An overview of my Data Science course, developed with Denes Csala and colleagues in the Economics Observatory Data Team.
If you are not a current student, but like the sound of the course, get in touch with the team at office@economicsobservatory.com. We will be running a course for mid-career professionals in 2025.
Course overview
- Hosting Visualisations: A new approach.
- Motivation.
- Resources: new tools.
- Building blocks: HTML, CSS, JavaScript.
- Charts as data.
- Debating. Making your point with data.
- Good, Bad and Ugly – when charts go wrong.
- DataViz heroes.
- Principles to help you avoid ChartJunk.
- Black Hat, White Hat – two types of adjustment.
- Structure. The Language of Data.
- Visualization as a sign system.
- Visual encoding.
- Data guidelines.
- Data sources.
- Data.
- Data collection, data storage, data access.
- Manipulating Data.
- APIs.
- Scrapers.
- Programming.
- Flow Control in Data Science.
- Conditionals.
- Loops.
- Dashboards.
- Break – Project Work Week.
- Maps.
- Cartography history: first choropleth to modern maps.
- Projections.
- Base maps.
- Putting data on maps.
- Big Data
- Intro to Big Data: history and revolution.
- Definitions, development and usage.
- Administrative data: impact and safe usage.
- Ethics of big data.
- Analytics.
- Comparison. Rebasing, de-trending, normalizing.
- Distribution, correlation and regression charts.
- Events and DiD charts.
- Forecasts, PCA and sentiment analysis.
- Machine Learning.
- ML definitions and history.
- Unsupervised. Clustering and dimensionality reduction.
- Supervised. Regression and classification.
- Model evaluation and hyperparameter tuning.

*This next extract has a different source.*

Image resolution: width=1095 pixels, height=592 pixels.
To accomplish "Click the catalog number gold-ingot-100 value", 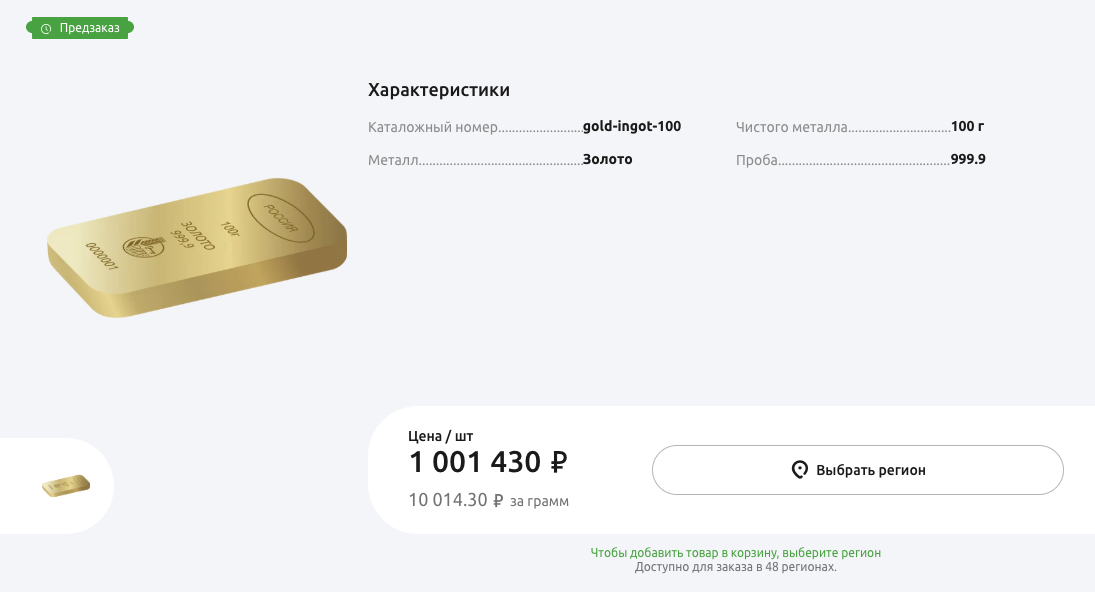I will click(x=632, y=126).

- Large Language Models (LLMs)
- Data gathering.
- Data cleaning.
- Data visualisation.
- Audit
Lecture 1. Motivation, and getting set up
The aim of the first week is to get you set up as a coder. The course assumes zero prior coding knowledge. Within a couple of hours you will be confidently running HTML, CSS and JavaScript on your own live web page.
For some preliminary motivation and ideas, the links below give a compendium of types of charts, and some links to previous students’ web pages.
To get started, in our first lecture and practical we meet three types of code:
- HTML. https://developer.mozilla.org/en-US/docs/Web/HTML
- CSS. https://developer.mozilla.org/en-US/docs/Web/CSS
- Javascript. https://developer.mozilla.org/en-US/docs/Web/JavaScript
And we will start using four tools.
- Vega-Lite. https://vega.github.io/vega-lite/
- GitHub. https://github.com/
- Visual Studio Code. https://code.visualstudio.com/
- ECO Data Hub. https://www.economicsobservatory.com/create
By the end of lecture 1, you will know what all of these things are, and will be using them to display data in your own website.
Coding challenge 1
Set up your own Github account and live page using GitHub pages. Make sure you understand the difference between your repo and your site. For example my repo and web sites are:
https://github.com/RDeconomist/RDeconomist.github.io
Add your first index.html file to your repo, and check that your live site is working.
Now add two charts using the vegaembed function.